2. Rungholt (Germany)
Long believed to be a local legend and dubbed by some as the “Northern Atlantis,” the city of Rungholt in present-day northern Germany was very likely a real place. Although the exact location still remains unconfirmed, this once-flourishing trade port sank beneath the waves of the Wadden Sea in the second half of the 14th century AD. This was a period of extreme storm events in the North Sea area that caused many land losses by turning arable marshlands into tidal flats. This was the same fate that befell the medieval Uthland region of present-day North Frisia where Rungholt once stood.
In mid-January 1362 a particularly devastating storm surge known as the Second Grote Mandrenke (2nd St. Marcellus’ flood) destroyed over 30 settlements and killed roughly 10,000 people in the area out of a total of roughly 25,000 across other parts of the North Sea coast, Britain, and Ireland. The storm also pushed the shoreline by many miles to roughly its present-day location. Rungholt was the largest of these settlements in the region and an important commercial node between Scandinavia, Northern Germany, Flanders, and England. Historians estimate that around 2,000 people (a third of the population of Hamburg at the time) lived in the city when the storm hit.
1. Tartessos (Spain)
Even as early as the first millennium BC, Tartessos was known all across the Mediterranean as one of, if not the wealthiest city of its time. It was seen by many as a sort of “El Dorado” of the ancient world. Located on the southern coast of modern Andalusia in Spain, Tartessos was the name of both the region and the supposed harbor city. The Tartessian culture was a mix of Phoenician and Paleohispanic people who took great advantage of the rich metal ore deposits such as copper, tin, lead, silver, and gold.
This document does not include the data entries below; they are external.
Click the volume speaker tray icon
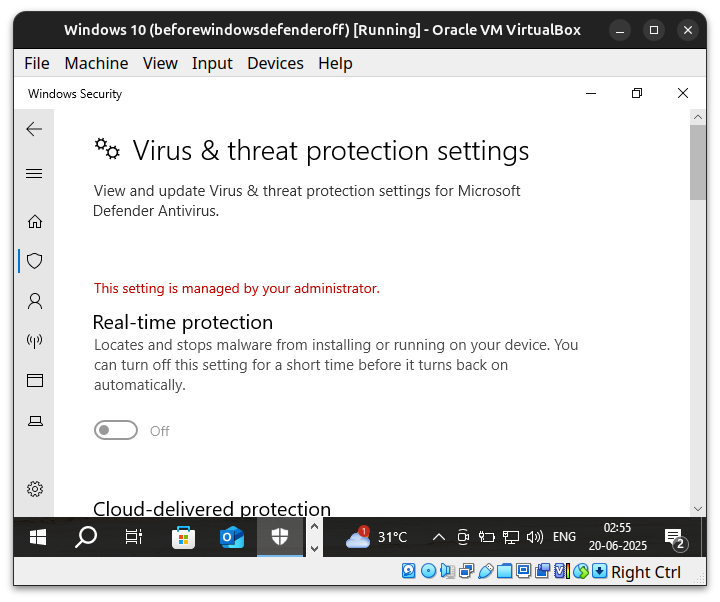This screenshot has width=720, height=602. pyautogui.click(x=534, y=537)
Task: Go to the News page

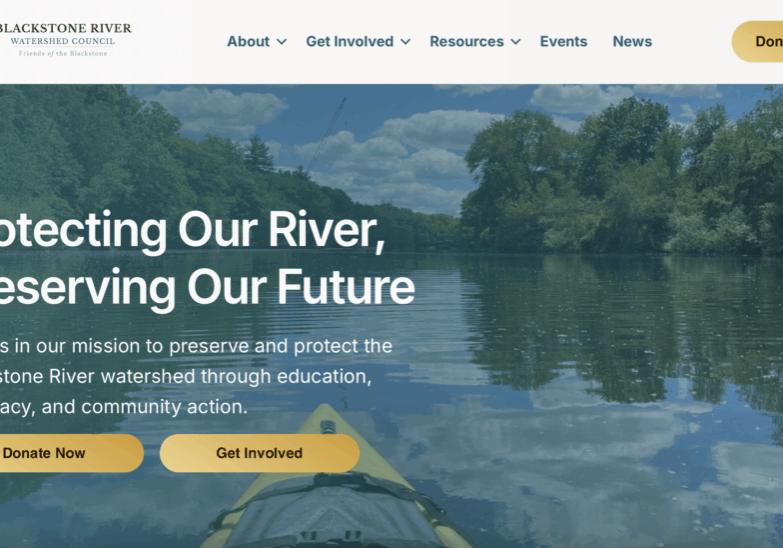Action: [x=632, y=41]
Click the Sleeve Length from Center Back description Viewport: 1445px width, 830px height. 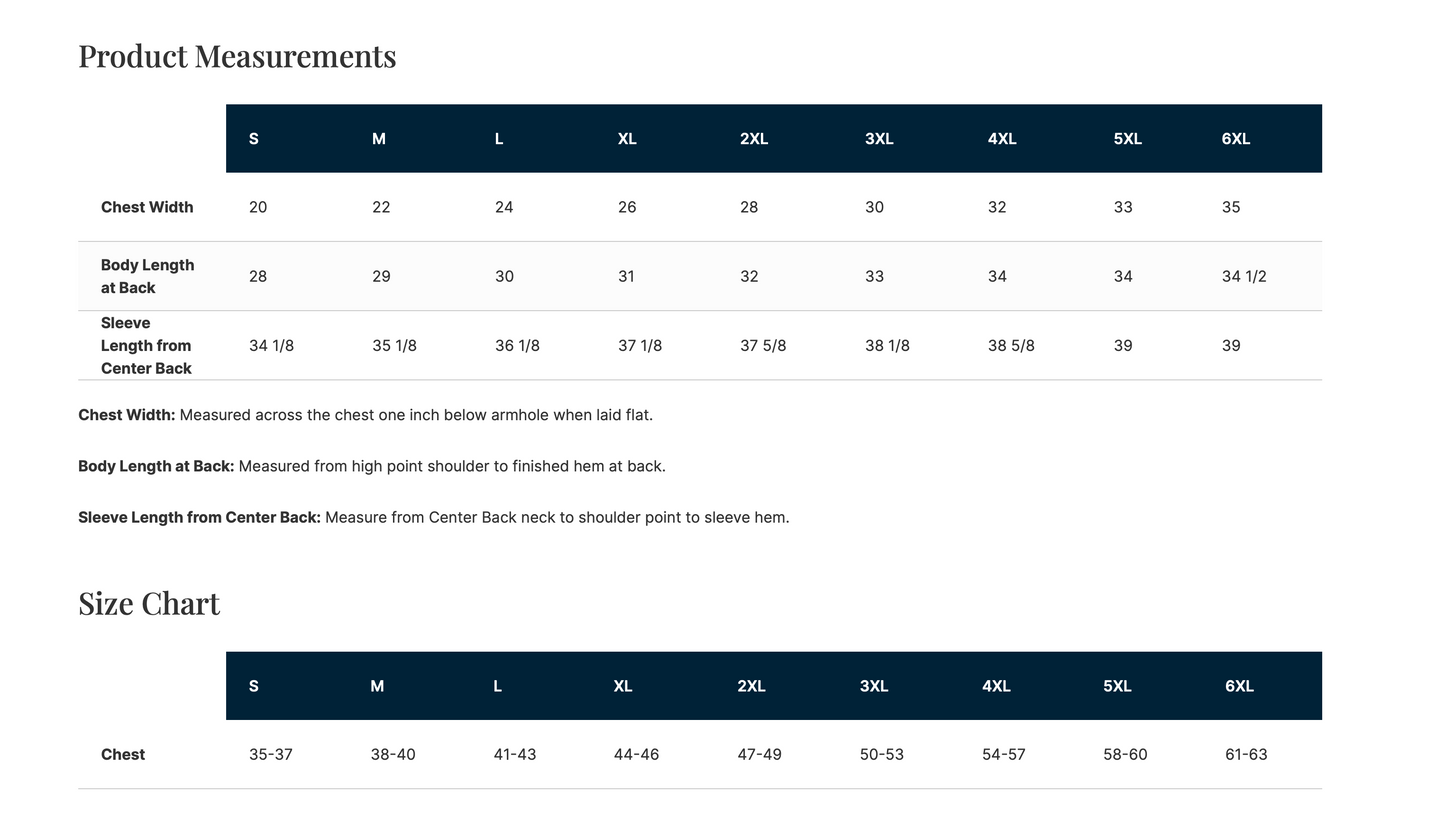click(x=434, y=517)
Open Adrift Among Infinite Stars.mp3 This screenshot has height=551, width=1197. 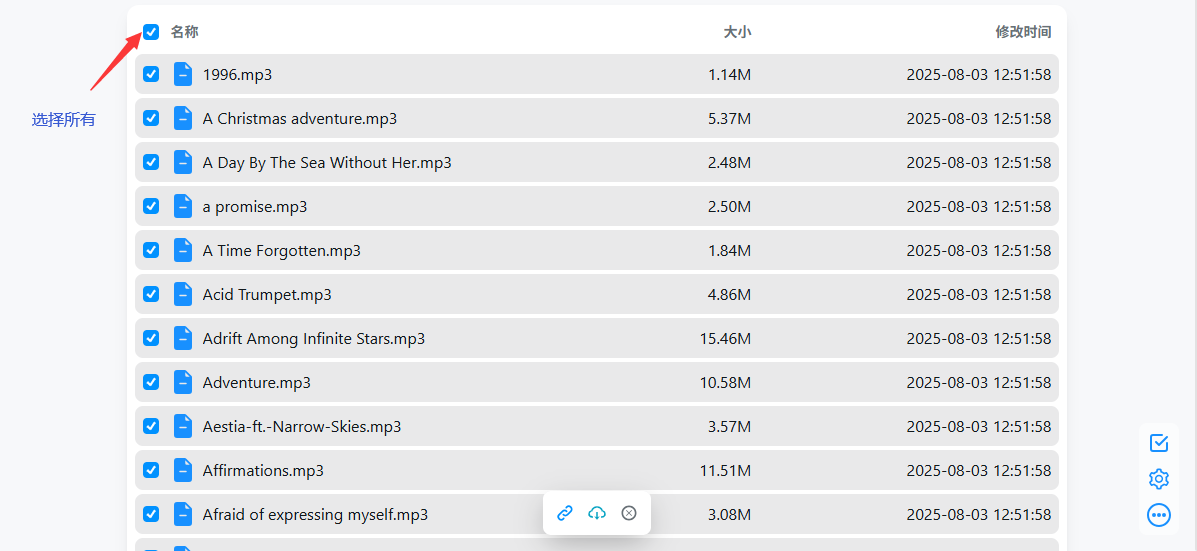point(313,339)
Thanks to these precious commodities, Tartessos’ wealth and fame even made it into the Bible in several chapters. One example is in the “Book of Kings 10:20” of the Old Testament, where it says that “For the king had at sea a navy of Tarshish [Tartessos] with the navy of Hiram: once every three years came the navy of Tarshish, bringing gold, and silver, ivory, and apes, and peacocks.”
And speaking of kings, Arganthonios (Argantonio in Spanish) was the most important leader of Tartessos who ruled from 630 BC to 550 BC. His name loosely translates to “King of Silver” or “The Silver One” which made some speculate that this was more of a title than an actual name.
Given the semi-legendary nature of historical sources surrounding Tartessos, scholars long believed it to be a myth. In fact, due to Herodotus’ description of it being beyond the Pillars of Hercules (the Strait of Gibraltar), some have even gone as far as saying that Tartessos was actually the mythical Atlantis. To further give credence to this idea, the city of Tartessos is believed to have sunken somewhere in the present-day marshes of the Guadalquivir River, southwest of Seville, which at the time formed a navigable estuary that led into the Atlantic.